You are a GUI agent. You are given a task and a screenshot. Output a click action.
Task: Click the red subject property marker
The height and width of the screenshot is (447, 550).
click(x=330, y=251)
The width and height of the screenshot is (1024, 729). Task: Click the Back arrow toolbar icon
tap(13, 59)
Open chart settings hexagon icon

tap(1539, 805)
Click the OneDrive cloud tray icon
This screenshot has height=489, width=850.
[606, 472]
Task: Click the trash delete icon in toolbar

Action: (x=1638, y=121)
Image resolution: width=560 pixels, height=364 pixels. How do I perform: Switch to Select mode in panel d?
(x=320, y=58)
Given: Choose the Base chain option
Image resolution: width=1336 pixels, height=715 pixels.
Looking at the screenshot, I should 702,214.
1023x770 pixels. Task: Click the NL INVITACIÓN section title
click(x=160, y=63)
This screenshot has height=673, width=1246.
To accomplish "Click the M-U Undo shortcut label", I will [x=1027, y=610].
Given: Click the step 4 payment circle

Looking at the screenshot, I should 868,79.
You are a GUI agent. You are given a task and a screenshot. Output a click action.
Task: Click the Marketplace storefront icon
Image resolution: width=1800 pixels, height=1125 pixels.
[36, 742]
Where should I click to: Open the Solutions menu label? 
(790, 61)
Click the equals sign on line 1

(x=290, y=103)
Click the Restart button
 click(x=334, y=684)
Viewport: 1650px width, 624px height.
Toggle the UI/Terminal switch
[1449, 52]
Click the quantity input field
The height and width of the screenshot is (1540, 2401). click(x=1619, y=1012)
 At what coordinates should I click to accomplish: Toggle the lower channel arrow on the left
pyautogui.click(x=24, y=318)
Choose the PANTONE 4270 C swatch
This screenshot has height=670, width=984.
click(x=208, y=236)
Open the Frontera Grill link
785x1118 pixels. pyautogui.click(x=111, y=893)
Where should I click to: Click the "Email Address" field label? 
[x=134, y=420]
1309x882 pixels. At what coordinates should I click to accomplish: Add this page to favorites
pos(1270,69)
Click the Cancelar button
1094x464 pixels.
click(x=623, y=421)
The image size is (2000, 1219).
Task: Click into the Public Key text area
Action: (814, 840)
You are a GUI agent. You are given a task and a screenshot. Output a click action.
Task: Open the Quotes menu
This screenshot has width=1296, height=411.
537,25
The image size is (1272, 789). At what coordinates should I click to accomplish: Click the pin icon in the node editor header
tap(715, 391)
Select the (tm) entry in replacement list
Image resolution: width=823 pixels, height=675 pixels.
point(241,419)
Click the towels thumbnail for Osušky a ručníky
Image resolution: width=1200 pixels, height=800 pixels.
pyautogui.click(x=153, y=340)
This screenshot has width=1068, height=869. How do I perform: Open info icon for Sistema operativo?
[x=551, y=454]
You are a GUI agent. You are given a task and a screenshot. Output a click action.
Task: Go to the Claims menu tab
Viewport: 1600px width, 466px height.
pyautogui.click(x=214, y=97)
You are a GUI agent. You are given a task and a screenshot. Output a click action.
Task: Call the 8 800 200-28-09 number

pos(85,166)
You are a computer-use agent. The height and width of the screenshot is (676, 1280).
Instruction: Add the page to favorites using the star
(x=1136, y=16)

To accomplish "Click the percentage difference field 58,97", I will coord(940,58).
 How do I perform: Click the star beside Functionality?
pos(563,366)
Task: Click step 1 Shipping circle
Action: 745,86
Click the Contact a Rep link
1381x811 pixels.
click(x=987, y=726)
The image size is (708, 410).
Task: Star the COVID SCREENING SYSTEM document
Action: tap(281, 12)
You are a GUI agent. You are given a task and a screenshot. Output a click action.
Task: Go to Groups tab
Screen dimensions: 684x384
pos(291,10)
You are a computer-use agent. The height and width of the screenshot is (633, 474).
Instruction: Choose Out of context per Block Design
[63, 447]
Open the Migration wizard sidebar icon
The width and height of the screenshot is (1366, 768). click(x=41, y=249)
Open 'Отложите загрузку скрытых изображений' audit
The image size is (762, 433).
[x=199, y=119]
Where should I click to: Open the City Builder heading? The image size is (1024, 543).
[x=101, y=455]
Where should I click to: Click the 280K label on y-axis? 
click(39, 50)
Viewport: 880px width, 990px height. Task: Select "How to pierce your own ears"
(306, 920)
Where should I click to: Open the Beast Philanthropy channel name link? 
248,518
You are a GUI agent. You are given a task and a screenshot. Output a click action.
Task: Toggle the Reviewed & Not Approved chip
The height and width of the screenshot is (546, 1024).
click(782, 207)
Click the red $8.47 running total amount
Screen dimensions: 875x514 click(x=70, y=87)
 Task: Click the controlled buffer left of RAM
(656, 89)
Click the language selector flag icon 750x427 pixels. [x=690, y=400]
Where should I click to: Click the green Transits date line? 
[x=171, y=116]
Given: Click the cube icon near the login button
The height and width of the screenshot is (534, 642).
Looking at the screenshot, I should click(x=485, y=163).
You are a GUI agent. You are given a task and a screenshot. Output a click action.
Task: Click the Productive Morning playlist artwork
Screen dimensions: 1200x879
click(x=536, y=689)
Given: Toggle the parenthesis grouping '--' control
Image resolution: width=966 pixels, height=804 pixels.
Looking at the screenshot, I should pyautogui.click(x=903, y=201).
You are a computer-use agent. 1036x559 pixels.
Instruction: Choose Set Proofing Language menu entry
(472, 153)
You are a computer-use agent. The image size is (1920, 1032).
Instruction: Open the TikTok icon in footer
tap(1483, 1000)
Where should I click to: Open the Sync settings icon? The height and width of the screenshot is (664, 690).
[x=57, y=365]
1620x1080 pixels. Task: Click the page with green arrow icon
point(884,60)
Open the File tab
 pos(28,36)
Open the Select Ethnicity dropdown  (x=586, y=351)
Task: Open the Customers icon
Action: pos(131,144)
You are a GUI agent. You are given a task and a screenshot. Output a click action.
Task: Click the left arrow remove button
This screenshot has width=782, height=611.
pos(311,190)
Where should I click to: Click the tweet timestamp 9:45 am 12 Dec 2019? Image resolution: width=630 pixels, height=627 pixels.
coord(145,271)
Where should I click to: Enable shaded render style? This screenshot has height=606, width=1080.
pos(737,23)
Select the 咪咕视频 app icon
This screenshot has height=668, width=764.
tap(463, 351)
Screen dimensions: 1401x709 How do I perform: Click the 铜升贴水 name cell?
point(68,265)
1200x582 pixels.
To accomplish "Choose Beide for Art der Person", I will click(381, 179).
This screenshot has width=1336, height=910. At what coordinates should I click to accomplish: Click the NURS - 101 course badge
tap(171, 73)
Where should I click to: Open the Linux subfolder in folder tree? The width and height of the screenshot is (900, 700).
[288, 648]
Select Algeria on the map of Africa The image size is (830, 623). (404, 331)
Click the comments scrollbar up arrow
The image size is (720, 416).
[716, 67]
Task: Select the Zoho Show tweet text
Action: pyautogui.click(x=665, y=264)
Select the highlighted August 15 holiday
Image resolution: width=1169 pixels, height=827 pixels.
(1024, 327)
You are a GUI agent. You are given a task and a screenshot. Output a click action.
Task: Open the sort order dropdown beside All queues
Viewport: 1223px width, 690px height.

_Brief_
In the records above, return only the line that contains "Where should I click to: Click the tweet" and every line after it through the last, exactly as they appear.

_Answer below_
Where should I click to: Click the tweet timestamp 9:45 am 12 Dec 2019? Image resolution: width=630 pixels, height=627 pixels.
coord(145,271)
Where should I click to: Enable shaded render style? This screenshot has height=606, width=1080.
pos(737,23)
Select the 咪咕视频 app icon
This screenshot has height=668, width=764.
tap(463, 351)
Screen dimensions: 1401x709 How do I perform: Click the 铜升贴水 name cell?
point(68,265)
1200x582 pixels.
To accomplish "Choose Beide for Art der Person", I will click(381, 179).
This screenshot has width=1336, height=910. At what coordinates should I click to accomplish: Click the NURS - 101 course badge
tap(171, 73)
Where should I click to: Open the Linux subfolder in folder tree? The width and height of the screenshot is (900, 700).
[288, 648]
Select Algeria on the map of Africa The image size is (830, 623). (404, 331)
Click the comments scrollbar up arrow
The image size is (720, 416).
[716, 67]
Task: Select the Zoho Show tweet text
Action: pyautogui.click(x=665, y=264)
Select the highlighted August 15 holiday
Image resolution: width=1169 pixels, height=827 pixels.
(1024, 327)
You are a GUI agent. You are given a task and a screenshot. Output a click action.
Task: Open the sort order dropdown beside All queues
Viewport: 1223px width, 690px height.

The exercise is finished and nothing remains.